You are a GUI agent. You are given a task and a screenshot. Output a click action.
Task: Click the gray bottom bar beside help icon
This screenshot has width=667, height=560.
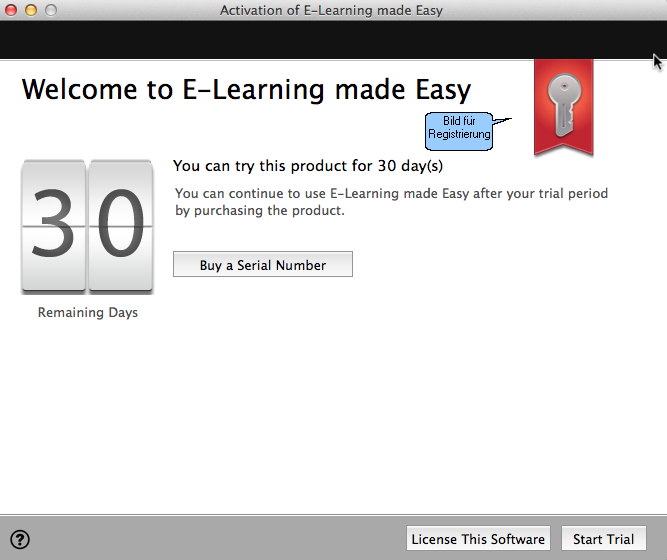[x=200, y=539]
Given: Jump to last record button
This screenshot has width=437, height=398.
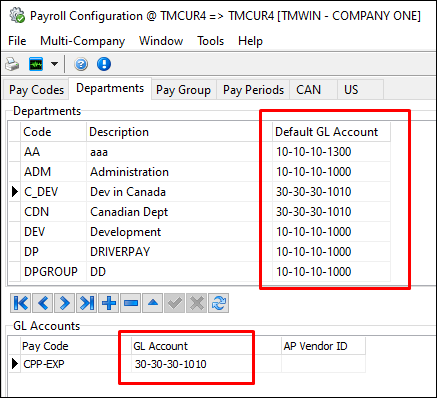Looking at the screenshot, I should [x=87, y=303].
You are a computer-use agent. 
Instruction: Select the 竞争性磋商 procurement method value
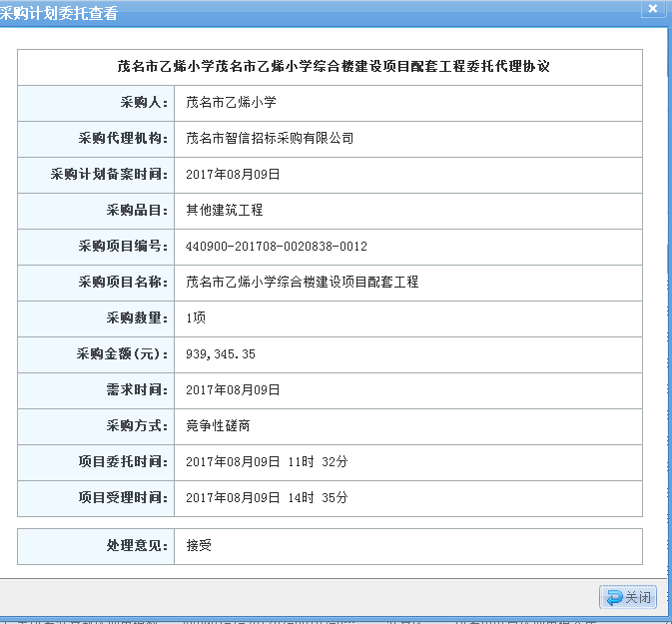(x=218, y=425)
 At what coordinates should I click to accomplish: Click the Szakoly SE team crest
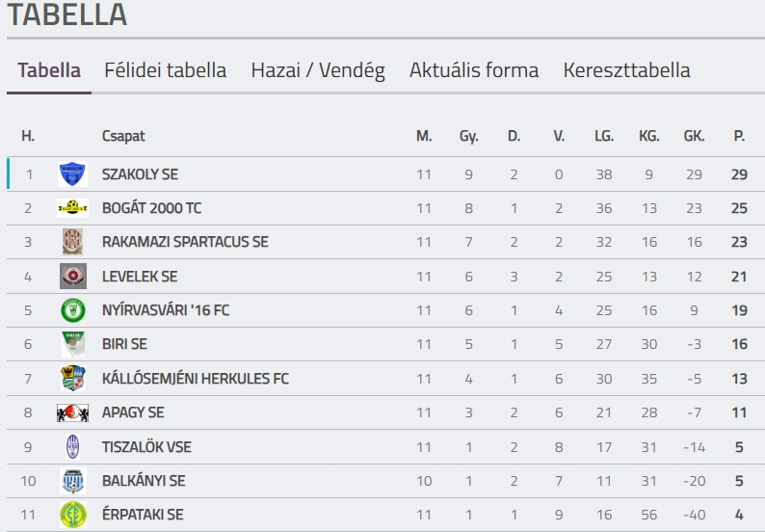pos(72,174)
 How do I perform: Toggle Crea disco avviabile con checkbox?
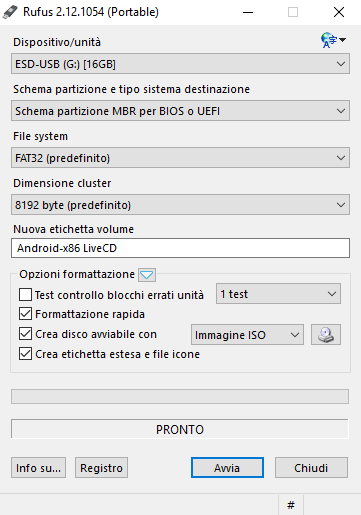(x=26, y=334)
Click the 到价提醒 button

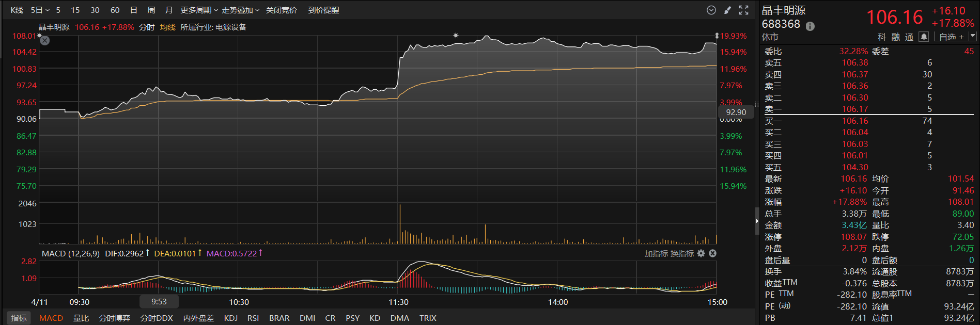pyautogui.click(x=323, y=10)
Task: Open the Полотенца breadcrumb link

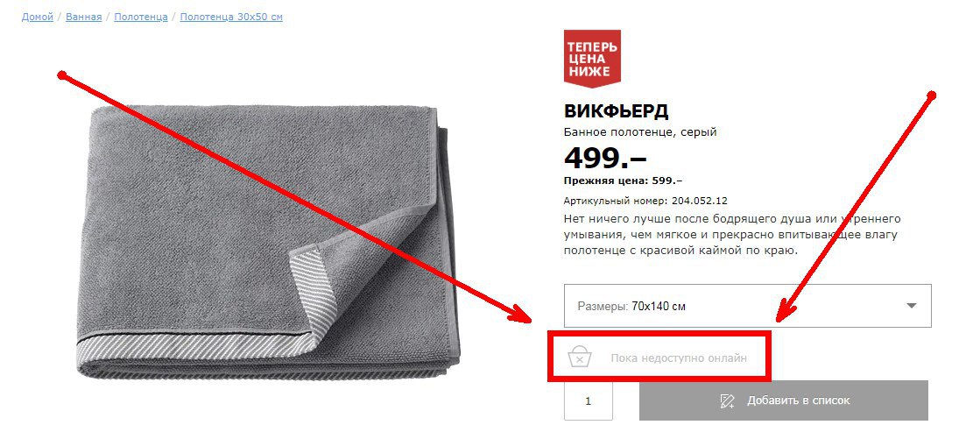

****

TASK GOAL:
Exact copy, pictures removed: set down the whole listing above.

ANSWER BELOW:
You are a GUI agent. You are given a task and a screenshot. Output a click action.
Task: Click the gray bottom bar beside help icon
This screenshot has width=667, height=560.
[x=200, y=539]
Given: Jump to last record button
This screenshot has width=437, height=398.
Looking at the screenshot, I should [x=87, y=303].
You are a computer-use agent. 
Instruction: Select the 竞争性磋商 procurement method value
(x=218, y=425)
 At what coordinates should I click to accomplish: Click the Szakoly SE team crest
pos(72,174)
 How do I perform: Toggle Crea disco avviabile con checkbox?
(x=26, y=334)
Click the 到价提醒 button

pyautogui.click(x=323, y=10)
Task: Open the Полотенца breadcrumb link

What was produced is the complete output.